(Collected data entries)

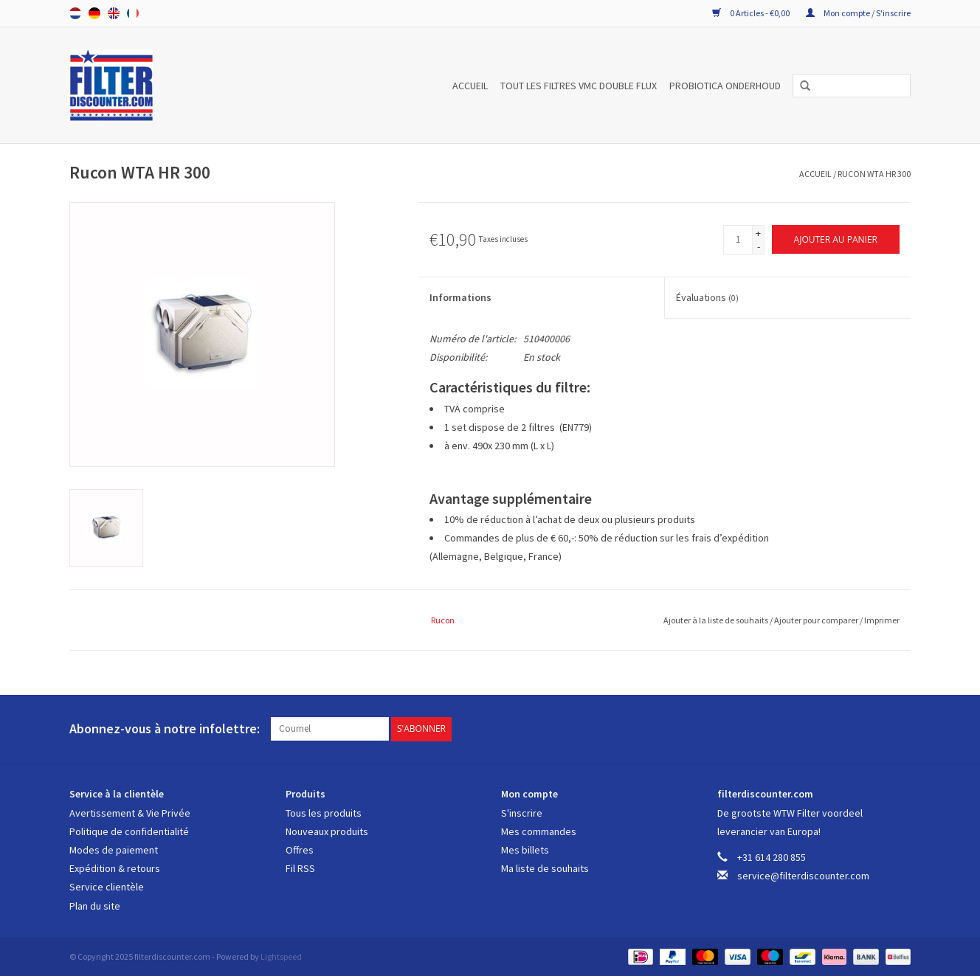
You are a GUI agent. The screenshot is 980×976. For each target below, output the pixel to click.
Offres (300, 849)
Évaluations (707, 297)
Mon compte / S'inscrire (858, 12)
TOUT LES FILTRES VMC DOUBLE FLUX (578, 85)
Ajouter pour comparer (817, 620)
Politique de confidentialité (129, 831)
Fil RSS (300, 868)
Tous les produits (324, 813)
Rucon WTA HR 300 (874, 173)
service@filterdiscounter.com (803, 875)
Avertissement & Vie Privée (129, 813)
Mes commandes (538, 831)
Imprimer (882, 620)
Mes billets (525, 849)
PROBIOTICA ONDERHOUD (725, 85)
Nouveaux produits (327, 831)
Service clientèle (106, 886)
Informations (460, 297)
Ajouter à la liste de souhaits (716, 620)
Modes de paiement (113, 849)
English (114, 13)
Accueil (470, 85)
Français (133, 13)
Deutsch (94, 13)
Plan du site (94, 906)
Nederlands (75, 13)
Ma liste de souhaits (545, 868)
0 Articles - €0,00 (751, 12)
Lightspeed (281, 956)
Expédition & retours (114, 868)
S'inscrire (521, 813)
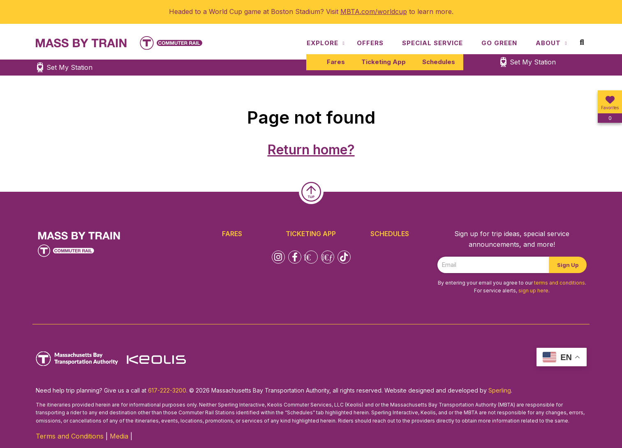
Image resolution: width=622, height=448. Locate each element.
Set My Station (533, 62)
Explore (322, 43)
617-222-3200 (167, 390)
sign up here (533, 290)
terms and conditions (559, 283)
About (548, 43)
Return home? (311, 150)
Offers (370, 43)
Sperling (499, 390)
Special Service (432, 43)
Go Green (499, 43)
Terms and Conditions (70, 436)
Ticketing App (383, 62)
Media (119, 436)
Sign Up (567, 265)
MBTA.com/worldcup (373, 11)
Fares (336, 62)
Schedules (438, 62)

Task brief
Return every line of the material above that contains the word "souhaits". Matches must have the same uppercase and lowercase letters.

Finished task
Ajouter à la liste de souhaits (716, 620)
Ma liste de souhaits (545, 868)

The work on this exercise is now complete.